PAGE EXTRACT:
::::

STREUSLE Dataset


STREUSLE annotations visualized with streusvis.py

STREUSLE stands for Supersense-Tagged Repository of English with a Unified Semantics for Lexical Expressions. The text is from the web reviews portion of the English Web Treebank [9]. STREUSLE incorporates comprehensive annotations of multiword expressions (MWEs) [1] and semantic supersenses for lexical expressions. The supersense labels apply to single- and multiword noun and verb expressions, as described in [2], and prepositional/possessive expressions, as described in [3, 4, 5, 6, 7, 8]. Lexical expressions also feature a lexical category label indicating its holistic grammatical status; for verbal multiword expressions, these labels incorporate categories from the PARSEME 1.1 guidelines [15]. For each token, these pieces of information are concatenated together into a lextag: a sentence's words and their lextags are sufficient to recover lexical categories, supersenses, and multiword expressions [8].

🧮 Corpus Stats: >55k words, >3k multiword expression instances, >22k supersense-tagged expressions

👩‍💻 Using the data: The canonical file with source annotations is streusle.conllulex. For scripting, the JSON format will likely be preferred. See Formats below.

🤖 Tagger: Code for a lexical semantic recognition tagger [8] trained on STREUSLE can be downloaded at: https://github.com/nelson-liu/lexical-semantic-recognition/

Release URL: https://github.com/nert-nlp/streusle
Additional information: http://www.cs.cmu.edu/~ark/LexSem/
Online corpus search in ANNIS: https://corpling.uis.georgetown.edu/annis/#_c=c3RyZXVzbGVfNC4z (instructions)

::::

DATASET EXCERPT:
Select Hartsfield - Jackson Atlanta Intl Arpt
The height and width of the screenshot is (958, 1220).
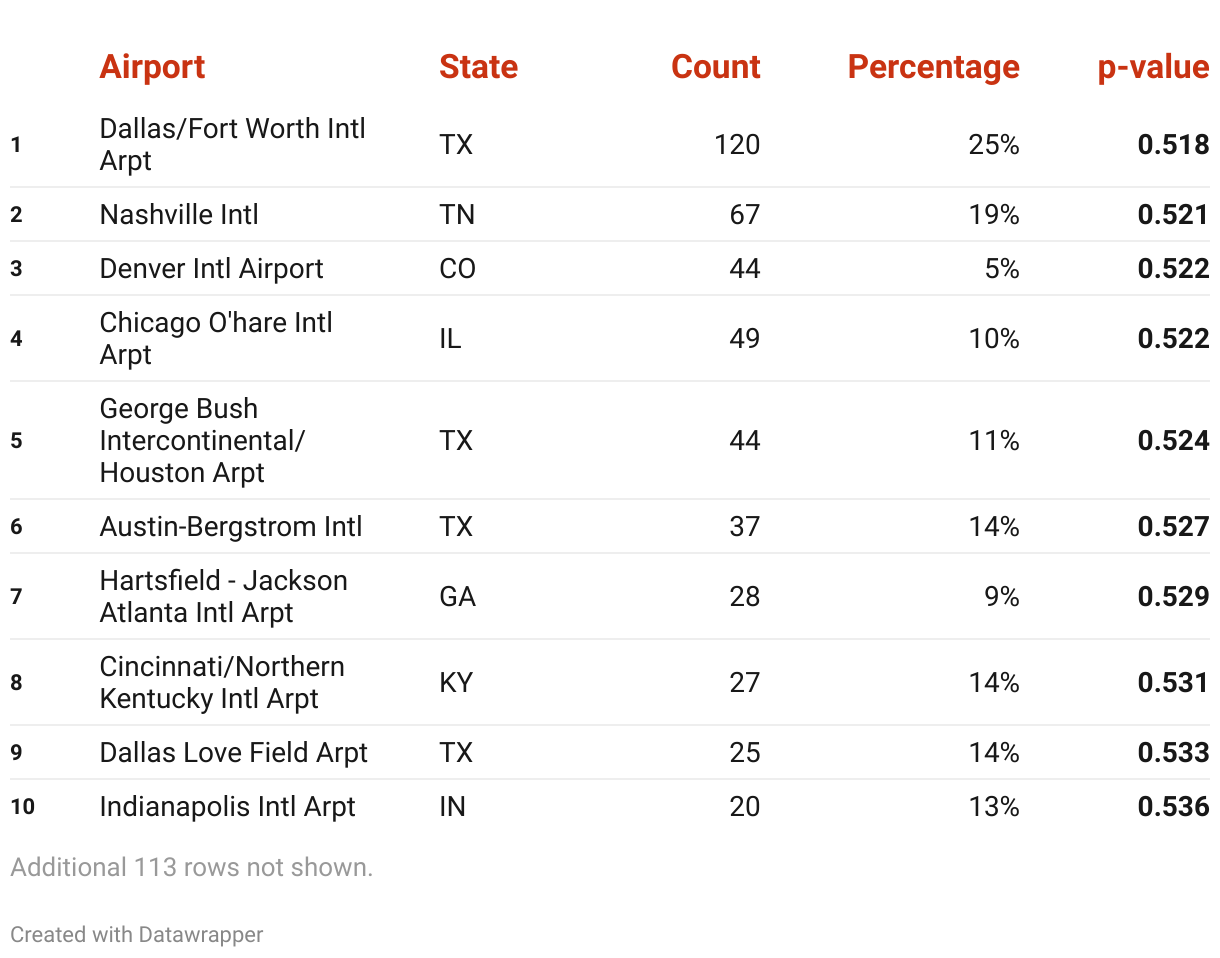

::::

SET OF TASKS:
1: Using the STREUSLE dataset page above, state whether each statement agrees with it. Answer yes or no for each, and quote the words of the page that decide it.
(a) The canonical file with source annotations is in JSON format.
(b) The text comes from the web reviews portion of the English Web Treebank.
(c) Supersense labels apply only to noun expressions.
2: Answer these questions from the STREUSLE dataset page above.
(a) What does STREUSLE stand for?
(b) How many multiword expression instances does the corpus contain, according to its stats?
(c) Which guidelines supply categories for the labels of verbal multiword expressions?

PER-TASK ANSWERS:
1:
(a) No: "The canonical file with source annotations is streusle.conllulex."
(b) Yes: "The text is from the web reviews portion of the English Web Treebank"
(c) No: "The supersense labels apply to single- and multiword noun and verb expressions"

2:
(a) Supersense-Tagged Repository of English with a Unified Semantics for Lexical Expressions
(b) More than 3k
(c) The PARSEME 1.1 guidelines